Le persone affette dall'infezione da HIV, attualmente, hanno ancora davanti a loro decenni di terapia; la ricerca sta dunque cercando di mettere a punto regimi più tollerabili, meno complessi e più facili da assumere, ma ugualmente efficaci nell'abbattere la carica virale.
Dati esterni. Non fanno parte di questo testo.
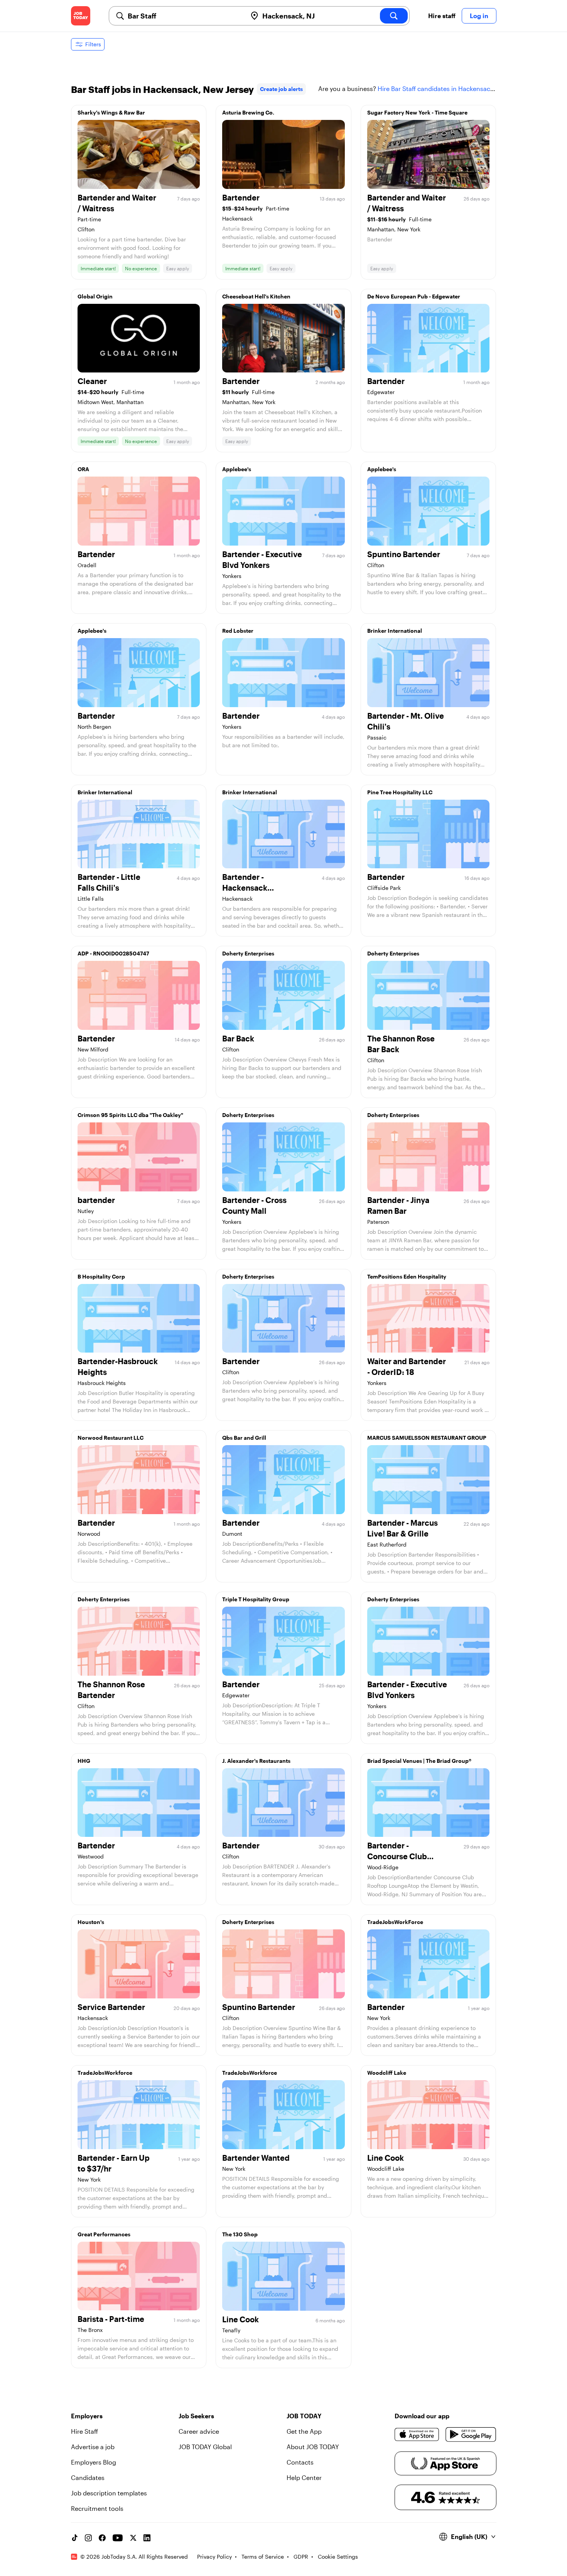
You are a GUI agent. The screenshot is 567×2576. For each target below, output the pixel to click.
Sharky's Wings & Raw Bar (111, 112)
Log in (479, 15)
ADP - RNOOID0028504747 (113, 953)
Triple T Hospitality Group (255, 1599)
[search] (394, 16)
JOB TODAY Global (205, 2446)
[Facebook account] (102, 2537)
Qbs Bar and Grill (244, 1437)
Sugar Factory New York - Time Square (417, 112)
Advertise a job (93, 2446)
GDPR (301, 2556)
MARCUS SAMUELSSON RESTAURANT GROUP (426, 1437)
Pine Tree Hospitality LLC (399, 792)
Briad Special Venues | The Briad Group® (419, 1760)
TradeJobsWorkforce (105, 2072)
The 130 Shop (240, 2234)
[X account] (133, 2537)
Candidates (88, 2477)
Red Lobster (237, 630)
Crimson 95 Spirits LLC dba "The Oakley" (130, 1115)
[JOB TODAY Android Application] (471, 2434)
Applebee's (236, 469)
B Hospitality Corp (101, 1276)
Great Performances (104, 2234)
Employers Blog (93, 2462)
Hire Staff (84, 2431)
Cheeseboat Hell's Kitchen (256, 296)
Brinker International (394, 630)
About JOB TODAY (313, 2446)
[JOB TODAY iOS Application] (417, 2434)
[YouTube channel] (118, 2537)
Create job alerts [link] (281, 89)
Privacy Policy (214, 2556)
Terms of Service (262, 2556)
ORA (83, 469)
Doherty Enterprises (248, 953)
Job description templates (109, 2493)
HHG (84, 1760)
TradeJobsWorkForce (395, 1922)
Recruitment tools (97, 2508)
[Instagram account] (88, 2537)
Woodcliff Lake (386, 2072)
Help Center (304, 2477)
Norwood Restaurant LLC (110, 1437)
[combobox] (184, 15)
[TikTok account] (74, 2537)
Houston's (91, 1922)
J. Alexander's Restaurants (256, 1760)
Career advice (199, 2431)
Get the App (304, 2431)
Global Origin (95, 296)
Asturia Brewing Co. (248, 112)
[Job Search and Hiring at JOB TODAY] (80, 15)
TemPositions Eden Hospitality (406, 1276)
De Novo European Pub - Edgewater (413, 296)
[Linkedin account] (146, 2537)
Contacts (300, 2462)
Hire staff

Gran parte dei regimi antiretrovirali consistono in una combinazione di almeno tre agenti farmacologici di due o più classi diverse. In alcuni regimi, questi agenti sono combinati in un'unica compressa da prendere una volta al giorno, il che semplifica notevolmente il trattamento per molte persone.
Si tratta di nuovi approcci alla ART che possono risultare particolarmente congeniali a chi ha assunto in passato molti farmaci diversi e ha un ceppo di virus farmacoresistente, e a coloro che mal tollerano gli eventuali effetti collaterali dei farmaci.
In Argentina è stata sperimentata la somministrazione di una combinazione di dolutegravir e lamivudina in un piccolo studio condotto su 20 individui (19 uomini e una donna), nessuno dei quali aveva precedentemente assunto il trattamento per l'HIV. All'inizio dello studio, la viremia mediana era di poco superiore alle 24.000 copie/ml – sebbene quattro dei partecipanti avessero valori superiori alle 100.000 copie/ml – e la conta dei CD4 si aggirava sui 400.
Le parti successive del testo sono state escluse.